It has been demonstrated that chronic hyperglycemia induces a significant increase in DPP-IV activity in type 1 and type 2 diabetes, which, in turn, leads to a further reduction in incretin hormones (glucagon-like peptide-1 [GLP-1] and glucose-dependent insulinotropic polypeptide [GIP]), causing consequent postprandial hyperglycemia in type 2 diabetic patients with poor metabolic control (Mannucci et al., 2005).

Inhibition of DPP-IV, as it increases the level of these incretin hormones, which are major regulators of post-prandial insulin secretion, increases the half life of insulin action and, thus, has gained considerable interest for the therapy of type 2 diabetic patients (Pederson et al., 1998; Scheen, 2012). In addition, its inhibition has also been found to mobilize EPCs in patients with type 2 diabetes by protecting SDF-1α from enzymatic degradation, thereby strengthening its clinical value for diabetic foot ulcer patients. Zubra et al. (Zaruba et al., 2009) found that genetic deletion or pharmacologic inhibition of DPP-IV increases the homing of CXCR4⁺ EPC at sites of myocardial damage, resulting in a reduced cardiac remodeling and improved heart function and survival in mice. Furthermore, Fadini et al. (2010) demonstrated that type 2 diabetic patients receiving a 4-week course of therapy with the DPP-IV inhibitor sitagliptin show increased SDF-1α plasma concentrations and circulating EPC levels.

HMGB1 protein and homing of EPCs

In addition to SDF-1α, few studies have also provided evidence for other factors such as high-mobility group box 1 protein (HMGB1) protein, which enhances integrin-dependent functions such as adhesion and migration of EPCs, thereby playing an important role in EPC homing (Yu et al., 2015). However, the role of HMGB1 in diabetic foot ulcers can be controversial, provided its ability to enhance production of pro-inflammatory mediators, thereby leading to a sustained chronic inflammatory state during diabetes (Tsao et al., 2015).

HMGB1 protein, a member of the damage-associated-molecular-pattern (DAMP) family of proteins, in addition to its intracellular functions such as neurite outgrowth, platelet activation, and cell adhesion, also contributes to extracellular functions such as cytokine and chemokine activity. These extracellular functions of HMGB1 are mediated by HMGB1 receptors (e.g. receptor for advanced glycation end products [RAGE]) (Hori et al., 1995), members of the Toll-like receptor (TLR) (e.g. TLR2, TLR4, and TLR9) (Park et al., 2004), or endocytic HMGB1 (Kang et al., 2014) uptake to activate the downstream signaling pathway (e.g., nuclear factor-kB [NF-kB], interferon regulatory factor-3 [IRF3], and PIK3).

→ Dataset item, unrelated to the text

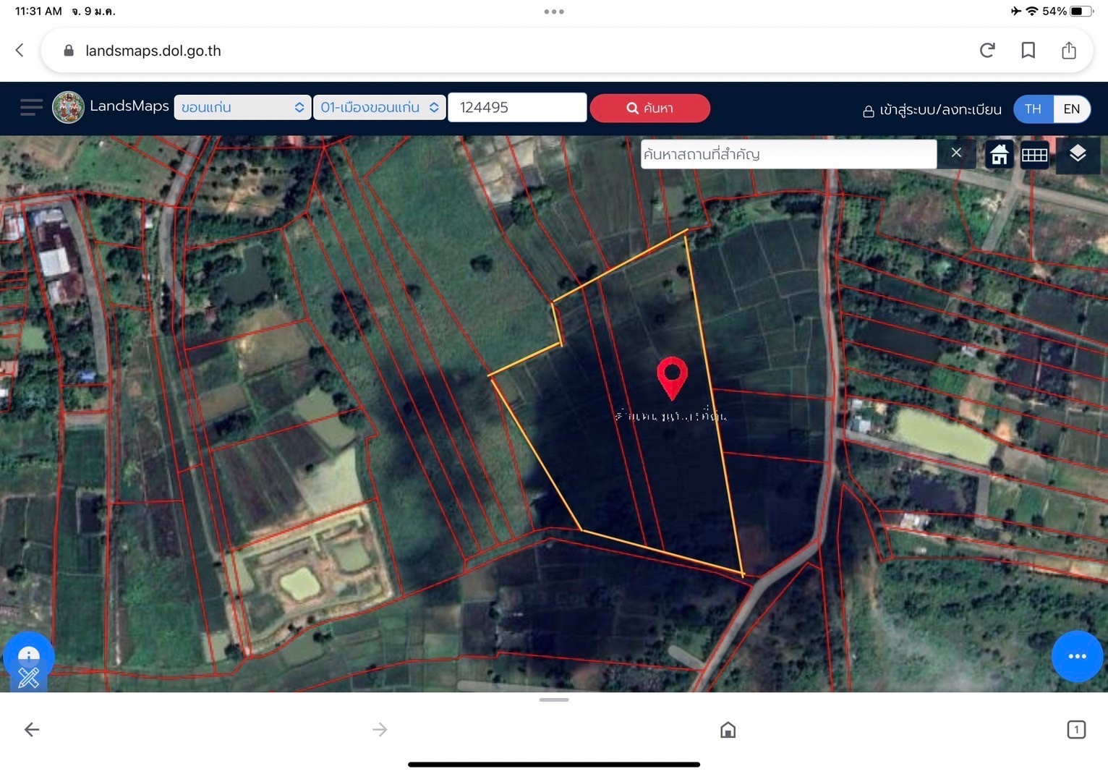The width and height of the screenshot is (1108, 774).
Task: Open the เข้าสู่ระบบ/ลงทะเบียน login link
Action: [x=932, y=110]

Studies have reported the role of HMGB1 in stimulating EPC homing to ischemic tissue sites and also increased EPC adhesion to endothelial cell monolayers, intercellular Adhesion Molecule-1 (ICAM-1), and fibronectin in a RAGE- and an integrin-dependent manner (Bento et al., 2010).

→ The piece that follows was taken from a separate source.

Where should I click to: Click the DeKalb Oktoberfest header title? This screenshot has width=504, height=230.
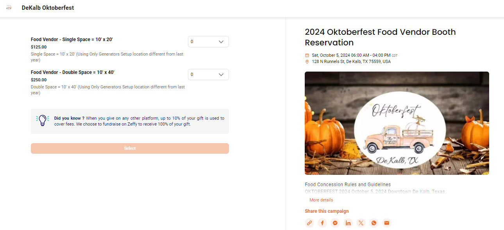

Moreover, HMGB1 has also been reported to promote autophagy in response to oxidative stress. Cytoplasmic HMGB1 promotes starvation- and oxidative stress-induced autophagy by binding Beclin-1 (Tang et al., 2010b). Extracellular HMGB1 induces autophagy by binding to its receptor RAGE (Tang et al., 2010a). Nuclear HMGB1 regulates autophagy by inducing expression of heat shock protein b-1, which allows membrane dynamic trafficking during autophagy and mitophagy (Tang et al., 2011).

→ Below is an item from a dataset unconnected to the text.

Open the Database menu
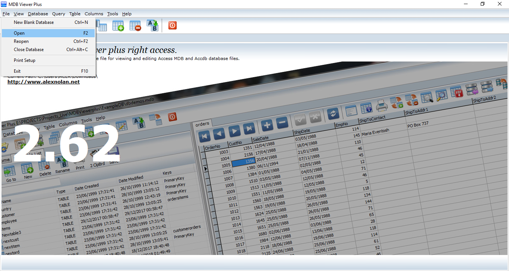[38, 14]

Hayakawa et al. (2013, 2014) and Chavakis et al. (2007), through their respective studies, demonstrated that blocking β2 integrins on EPCs or blocking the RAGE on endothelial cells significantly decreased EPC accumulation and EPC-endothelial adherence. Moreover, suppression of HMGB1 with small interfering RNA (siRNA) in vivo significantly decreases EPC numbers as well as proliferates endothelial cell numbers. Although this evidence suggests the beneficial role of HMGB1 protein induction in treating diabetic foot ulcers, some authors have also reported sustained inflammation and cellular damage brought on by the HMGB1-induced NF-kB signaling pathway, which, in turn, upregulates pro-inflammatory cytokines such as tumor necrosis factor, IL-1, and IL-6, causing impaired tissue repair (Chen et al., 2015b). Moreover, Mudaliar et al. (2014) also demonstrated upregulation of TLR4 expression with increased NF-kB activation, IL-8 and ICAM-1 expression with a high glucose concentration. These studies showed a relationship between a high glucose state in diabetes and upregulation of HMGB1 and its receptors.

The reasons for the discrepancies between studies are unclear, but they may be the result of differences in the purity of HMGB1 redox protein preparations and the used dose. Three redox forms of HMGB1 have been identified: (1) all-cysteine-reduced HMGB1, (2) disulfide HMGB1, and (3) all-cysteine-oxidized HMGB1. All-cysteine-reduced HMGB1 has been shown to induce cell migration and inflammatory cell recruitment but not cytokine production in immune cells, whereas disulfide HMGB1 has been reported to induce cytokine activity. All-cysteine-oxidized HMGB1 does not show cytokine or chemotactic activity (Venereau et al., 2012). However, it still has the ability to activate neutrophils and VE cells and to trigger age-related inflammation. In addition to these findings, dose dependency of HMGB1 has also been reported. When large amounts of HMGB1 were passively released from damaged cells, they worsened neuroinflammation and brain injury; whereas when lower levels of HMGB1 were actively secreted from reactive astrocytes, they were found to be beneficial (Hayakawa et al., 2014).

Autophagy

Autophagy is an adaptive catabolic process that maintains cellular homeostasis when nutrients are scarce (e.g., during starvation, immediately after birth, etc.) by degrading long-lived proteins to produce the amino acids required for adenosine triphosphate (ATP) synthesis. It also eliminates functionally redundant or damaged intracellular structures such as peroxisomes, mitochondria, and the endoplasmic reticulum (Meijer and Codogno, 2008). However, the exact role and the regulation of autophagy in diabetes are still controversial.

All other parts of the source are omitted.